◆ Problem statement ◆
Copy the passage about Ndiaye again, everything from "This is where" down to "a well-kept secret.", swapping "nurse" for "doctor".

◆ Source extract ◆
*** Block opens ***
This is where Ndiaye's tale begins to read like a cross between The Blind Side and an episode of House. Ndiaye underwent a pair of emergency surgeries, each funded by charitable donations, at Hoag Memorial Hospital in Newport Beach, Calif. A nurse from the intensive care unit who met Ndiaye in post-op after his first surgery decided, along with her husband, to become his guardian. The couple, who have two children of their own, are both legal and literal guardians: Ndiaye does not speak to the media and even the couple's identity is a well-kept secret.

"Mamadou's an easy guy to want to help," says Turner, the Anteaters' coach. "He's intelligent. He's sensitive. He's genuine. He just happens to be completely unique."

That he is. Despite his 90-inch stature, Ndiaye can do a standing backflip into a pool. He also speaks five languages. Athletically, Ndiaye is far more advanced at this age than, say, former NBA seven-foot-six (and 76er) Shawn Bradley.
*** Block closes ***
◆ Provided information ◆
*** Block opens ***
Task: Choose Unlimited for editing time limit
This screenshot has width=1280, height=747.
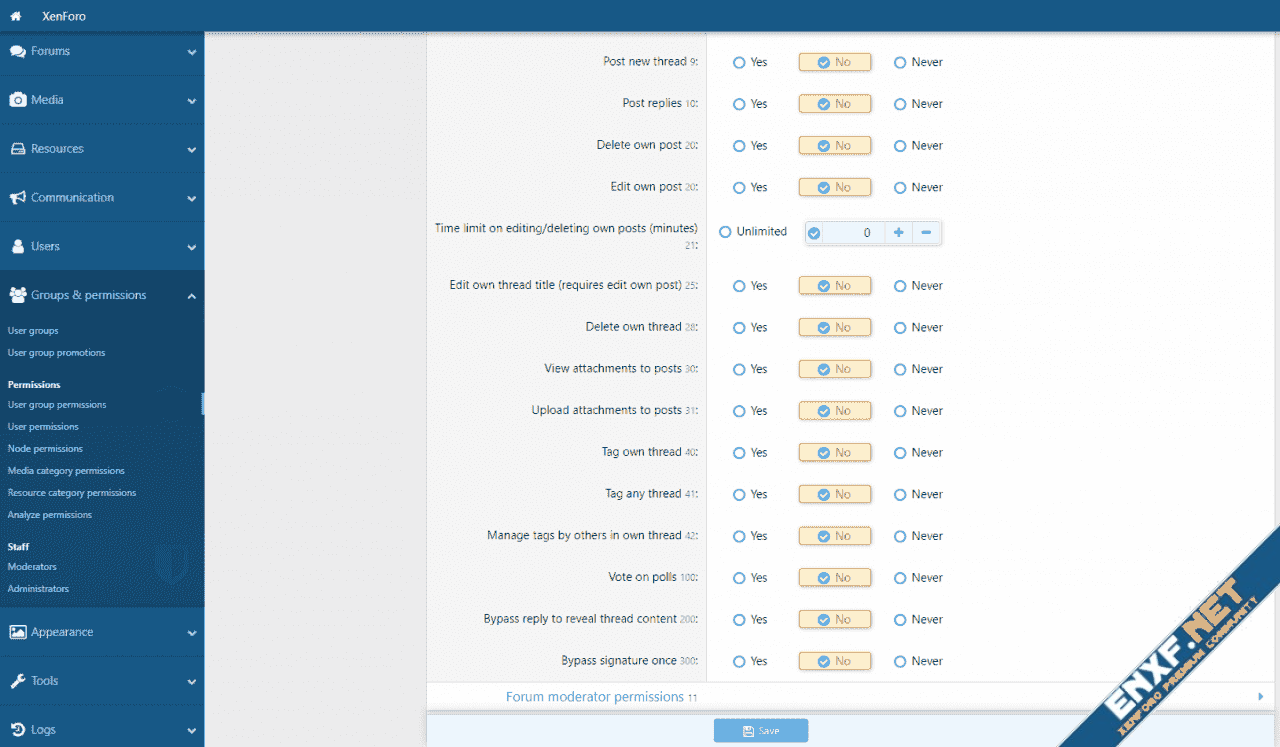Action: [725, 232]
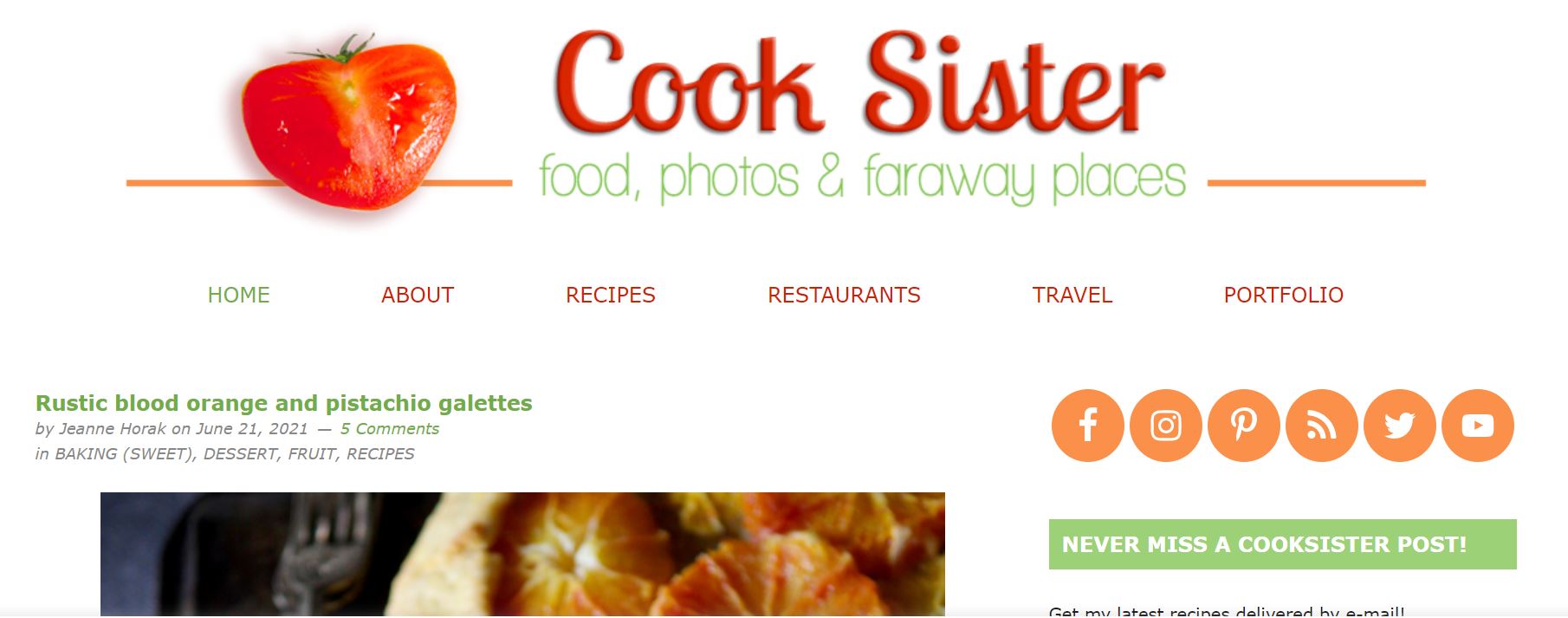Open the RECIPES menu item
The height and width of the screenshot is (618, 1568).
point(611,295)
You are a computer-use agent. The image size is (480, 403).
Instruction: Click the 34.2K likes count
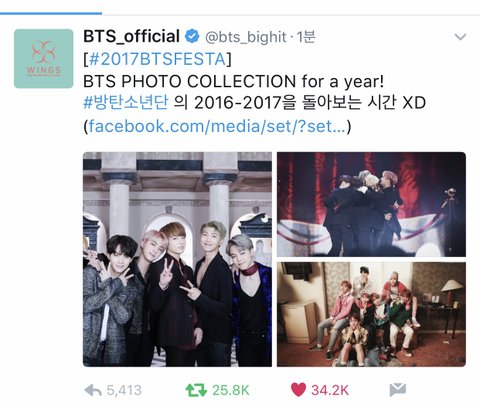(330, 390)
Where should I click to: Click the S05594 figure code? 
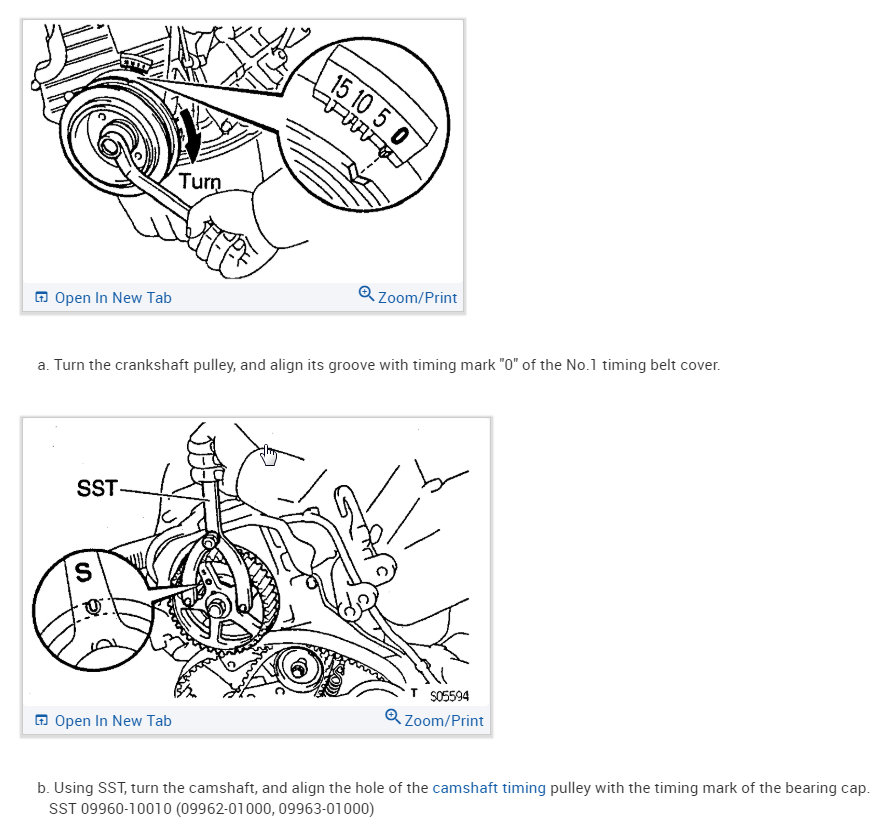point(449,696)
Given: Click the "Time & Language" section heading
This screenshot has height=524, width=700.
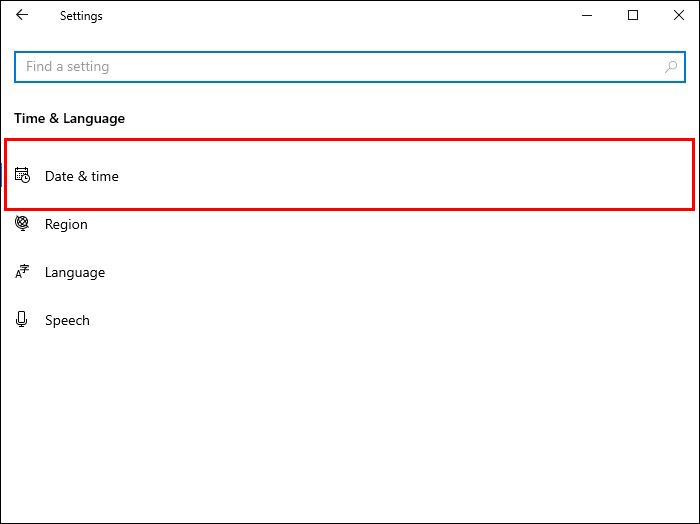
*** Block closes ***
*** Block opens ***
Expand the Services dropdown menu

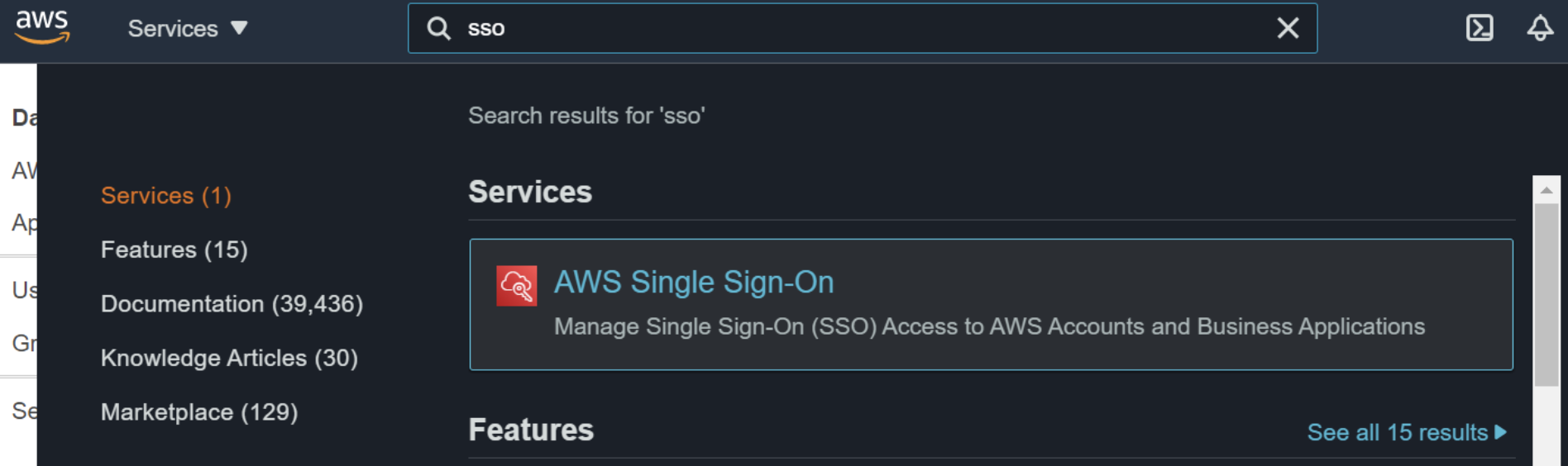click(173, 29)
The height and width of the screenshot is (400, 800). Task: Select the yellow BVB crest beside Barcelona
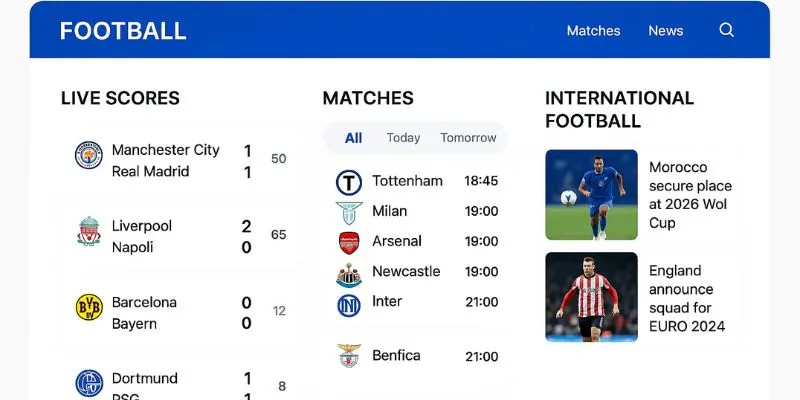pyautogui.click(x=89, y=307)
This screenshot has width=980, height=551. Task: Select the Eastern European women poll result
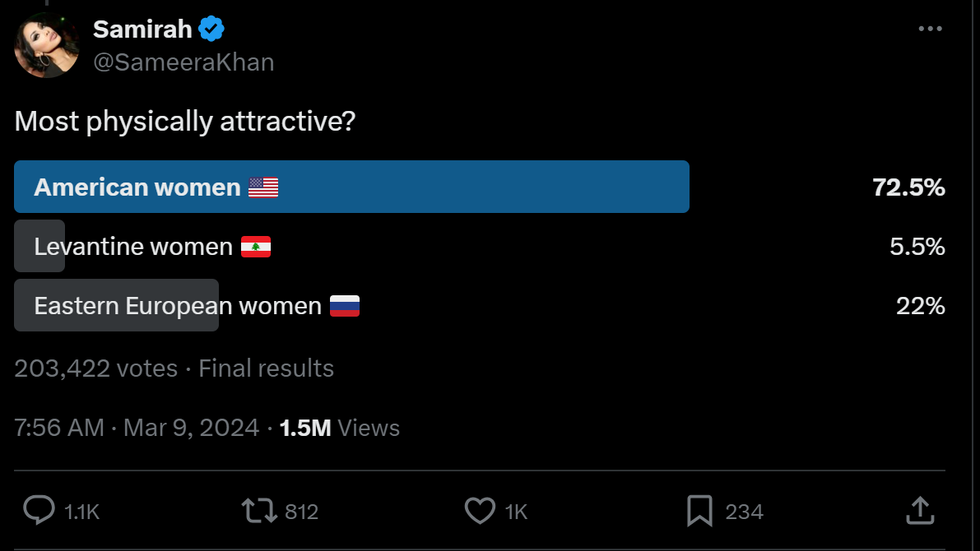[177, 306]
*** Block closes ***
*** Block opens ***
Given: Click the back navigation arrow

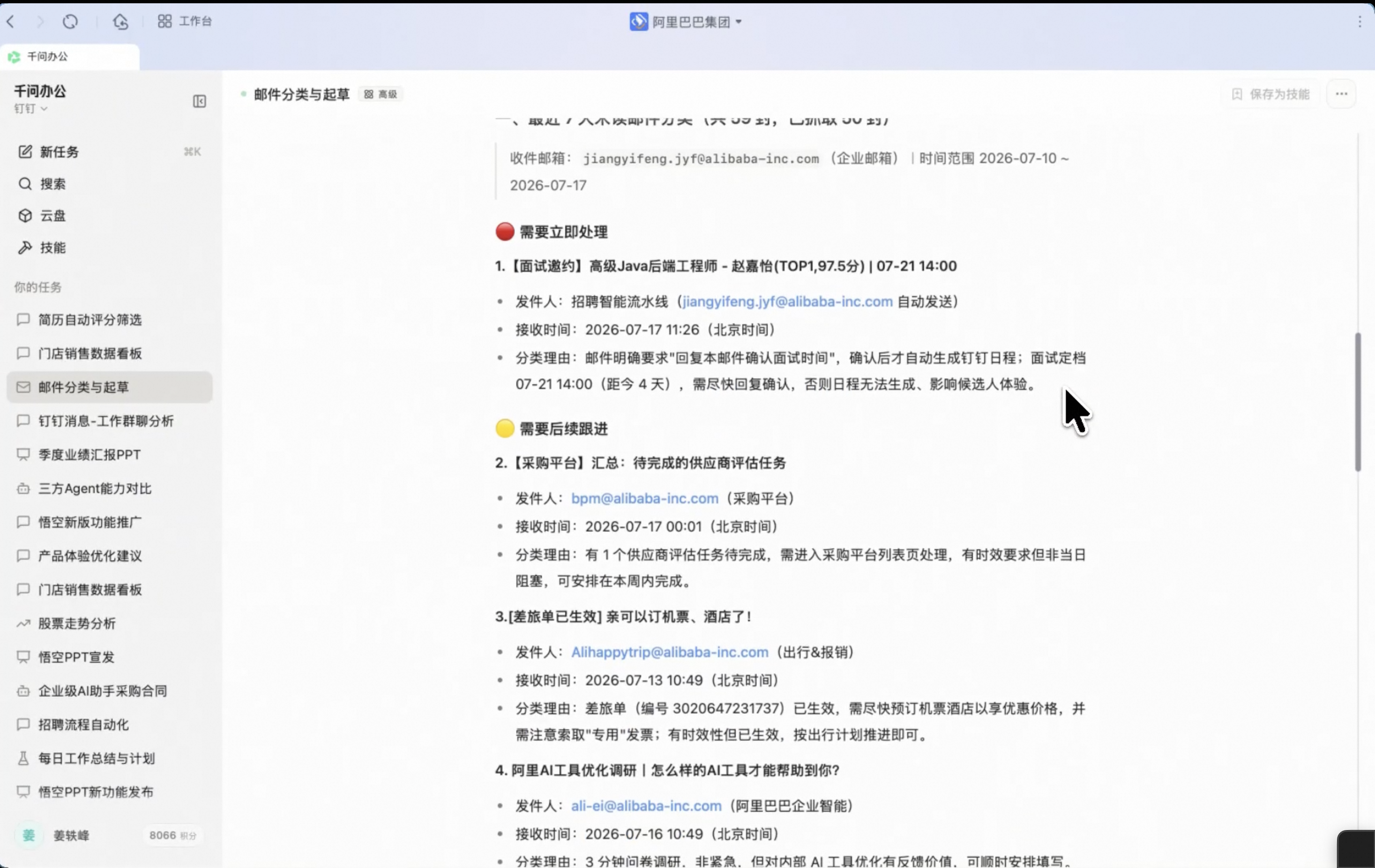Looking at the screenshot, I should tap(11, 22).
*** Block closes ***
◆ Task output ◆
This is where Ndiaye's tale begins to read like a cross between The Blind Side and an episode of House. Ndiaye underwent a pair of emergency surgeries, each funded by charitable donations, at Hoag Memorial Hospital in Newport Beach, Calif. A doctor from the intensive care unit who met Ndiaye in post-op after his first surgery decided, along with her husband, to become his guardian. The couple, who have two children of their own, are both legal and literal guardians: Ndiaye does not speak to the media and even the couple's identity is a well-kept secret.